Anton Bredell, MEC for Local Government, Environmental Affairs and Development Planning, with Ivan Meyer, MEC for Agriculture, announced that climate change would be added as a permanent item on the provincial cabinet agenda as they signed a climate change pledge of the Western Cape government.

The move was hailed during the inaugural Western Cape Climate Change Indaba in Cape Town on 9 March.

During the event, officials sought to ensure that a “whole-of-society” approach was established to tackle climate change in the province, instead of simply leaving it up to the Department of Environmental Affairs and Development Planning (DEA & DP) and the Department of Agriculture.

Bredell told Daily Maverick that the addition to the cabinet agenda was approved on 6 March, but has been in the works for some time. 

western cape climate

Flooded homes on 25 September 2023 in Sandvlei, Cape Town.
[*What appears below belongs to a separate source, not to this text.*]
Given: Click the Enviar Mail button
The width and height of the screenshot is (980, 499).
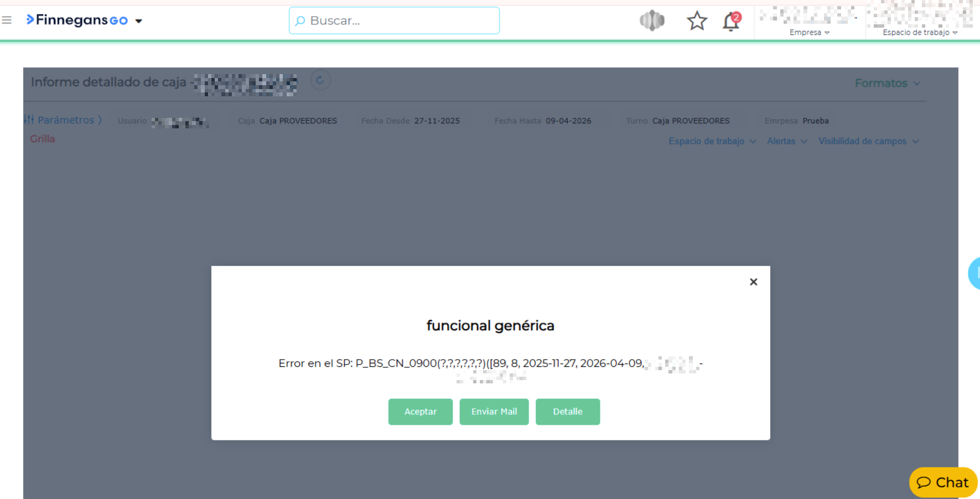Looking at the screenshot, I should pos(494,412).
Disaster management officials worked through the night dealing with flooded roads, damaged homes, uprooted trees and power outages. (Photo: Benton Geach / Gallo Images)

He said things didn’t simply appear on the cabinet agenda, but that they had worked to put climate change into the middle of their governance working streams.
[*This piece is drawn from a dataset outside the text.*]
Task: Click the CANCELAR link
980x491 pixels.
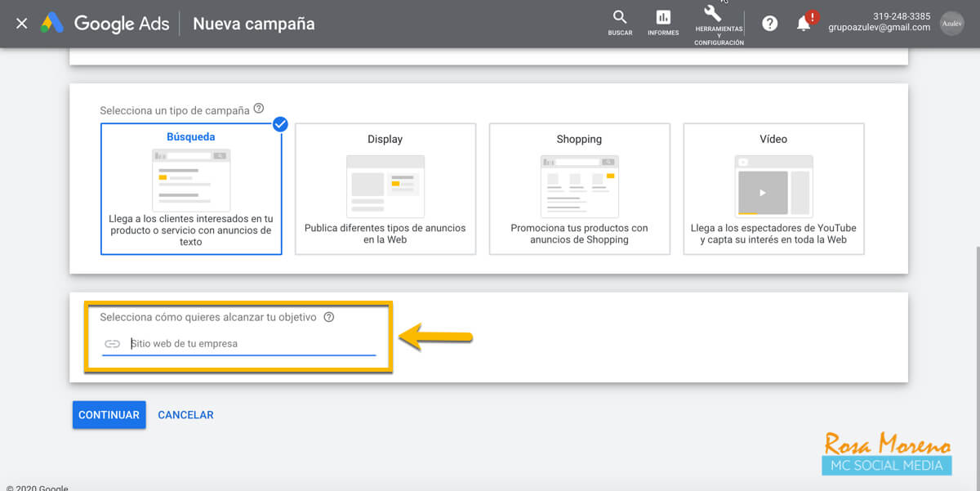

“This is because climate change is one of the topics cutting into all departments, and for too long it seemed like it was the [sole] responsibility of the DEA and DP and the Department of Agriculture. 

“But it’s cross-cutting… it is how you design a building, where you’re going to plan your next housing development, the importance of managing our estuaries and so on… 

“It was very important to land it in the cabinet, and we’ve done that,” he said.

Other officials within the Western Cape government said there has been an increase in the frequency and severity of climate extremes, particularly heat waves and floods caused by erratic rainfall. 

DEA & DP head Gerhard Gerber said, “The devastating impacts of these events are not only evident in our physical environment but also profoundly affect our communities, economies and the very fabric of our society. 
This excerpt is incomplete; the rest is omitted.